Provided text:

☆ ☆ ☆ ☆ ☆

Interesting that this played so near "A Study in Flesh and Mind" which had some common roots in the myth that "art is suffering".  By saying it's a myth, I'm not saying that suffering can't produce great art, only that suffering need not be necessary for great art.  All that myth really accomplishes is convincing artists that they need to torture themselves.

Anyway, I enjoyed this story a lot.  I hadn't quite seen the ending coming, though I feel like I should have.  It got really interesting when I realized what the mentor had meant about his student not suffering much.  When I'd originally seen it I'd thought the mentor was being a hypocrite and I wondered what he thought he had endured that was really so terrible, but that wasn't what he was saying at all.  He has someone else to suffer FOR HIM, and that's how his work gets to be so compelling.

I didn't think the ending was out of character at all.  He's shown his lack of boundaries and obsession by breaking into the house in the first place, and when he finally realizes that Toy is the source of the fiction, he does not think "That poor creature!" or "My mentor is a sadist, and worse, a plagiarist!" he thinks "That should have been me!"  So in the end, he puts himself into the role that he desires so much, even though it's completely insane to do so.

☆ ☆ ☆ ☆ ☆

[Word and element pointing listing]
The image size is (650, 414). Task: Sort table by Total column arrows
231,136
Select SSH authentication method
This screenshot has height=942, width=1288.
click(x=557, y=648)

☆ ☆ ☆ ☆ ☆

Complete the following:
a: In the story comment, what does the mentor have that makes his work so compelling?
b: Rewrite the story comment from "I didn't think" to "insane to do so.", switching "obsession" to "fixation".
c: Continue the story comment from where it stops.

Expected results:
a: He has someone else to suffer for him.

b:
I didn't think the ending was out of character at all.  He's shown his lack of boundaries and fixation by breaking into the house in the first place, and when he finally realizes that Toy is the source of the fiction, he does not think "That poor creature!" or "My mentor is a sadist, and worse, a plagiarist!" he thinks "That should have been me!"  So in the end, he puts himself into the role that he desires so much, even though it's completely insane to do so.

c:
Rationally, even for an unbalanced individual, it might make more sense to do what the story seems to lead you to believe, that the mentor will become the new Toy.  After all, the mentor had the best of both worlds, being able to take the credit for the work without suffering himself.  But I would not accuse this narrator of being rational.  Besides being completely insane, he is also an idealist in an odd sort of way:  He doesn't want to be SEEN as being the best (as many would be satisfied with), he wants to BE the best.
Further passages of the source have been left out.